7 The employee did, however, in a response letter dated March 9, 1998 and sent by the employee to insurer's counsel (Dec. II, Exhibit N) allude to improper activity on the part of insurer's counsel. However, this in and of itself, is not a sufficient basis to establish that a formal claim was filed with the Department as to insurer's counsel.
8 General Laws c. 152, § 10A, states in pertinent part:
(3) Any party aggrieved by an order of an administrative judge shall have fourteen days from the filing date of such order within which to file an appeal for a hearing pursuant to section eleven. Such hearing shall be held within twenty-eight days of the department's receipt of such appeal.
9 452 Code Mass. Regs § 6.00 deals with Utilization Review and Quality Assessment. Section 6.02 defines utilization review as follows:
a system fore reviewing the appropriate and efficient allocation of health care services given to a patient or group of patients as to necessity, for the purpose of recommending of determining whether such services should be covered or provided by an insurer . . . . Utilization review services include, but are not limited to . . . second opinion programs; pre-hospital admission certification; pre-inpatient service eligibility certification; and concurrent hospital review to determine appropriate length of stay.

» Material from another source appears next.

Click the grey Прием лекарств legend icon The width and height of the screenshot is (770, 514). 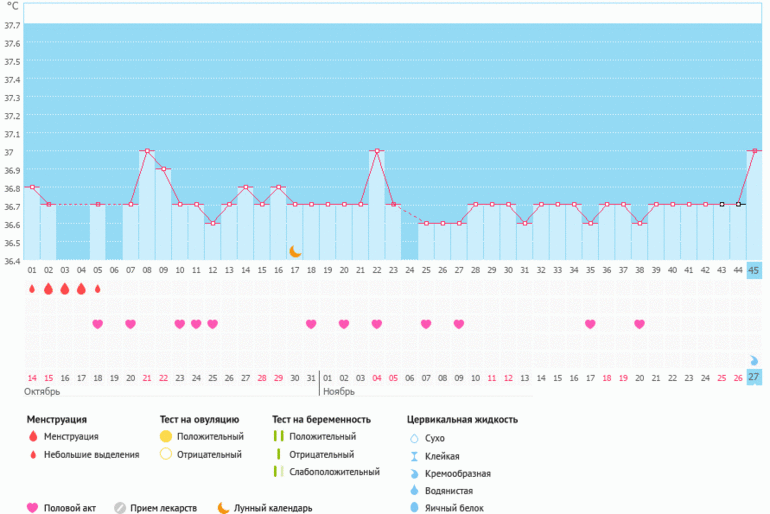tap(120, 507)
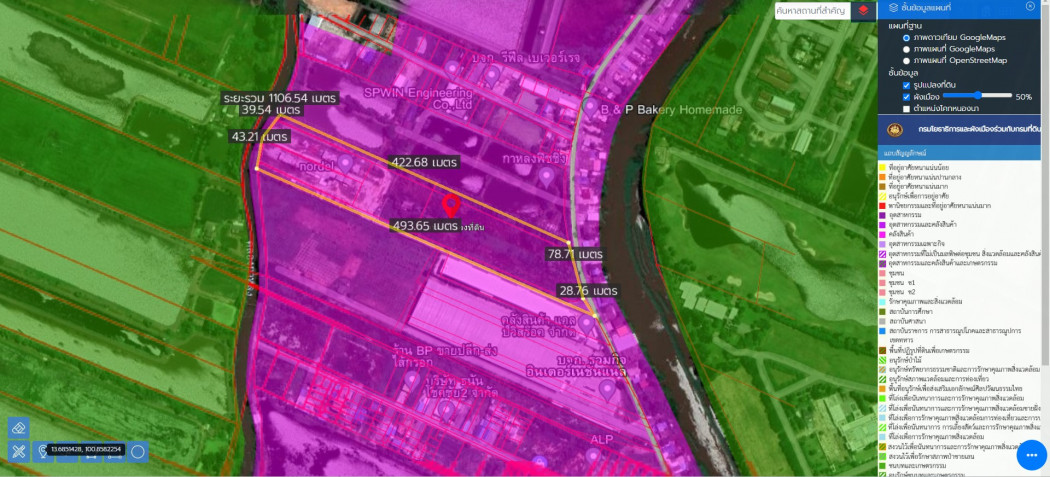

Although a utilization review card was not issued immediately to the employee, a card was issued on March 20, 1997 and that at all times prior, some form of review was implemented by the insurer. (Tr. II, 22-23).
10 "Mr. Thibeault made allegations that any number of body parts were injured, symptomatic, and in need of treatment. [The prior judge] found only his neck to have been injured and only his neck and left shoulder symptoms to be related to that injury. Eastern was not unreasonable in taking issue with the broad-ranging treatment that it was being asked to assume responsibility for." (Dec. II, 3.)
11 The judge held that although the utilization review card had not been issued, the treatment sought by the employee was for matters other than those authorized via the prior judge's conference order and final decision and that someone somewhere had reviewed the requests to determine whether the requests were reasonable and necessary. At hearing the employee claimed that the treatment he was denied, as a result of the insurer's failure to comply with utilization review, was for a neurological exam for the head and hand, neither of which was found to be the responsibility of the insurer. (Tr. II, 13-23.)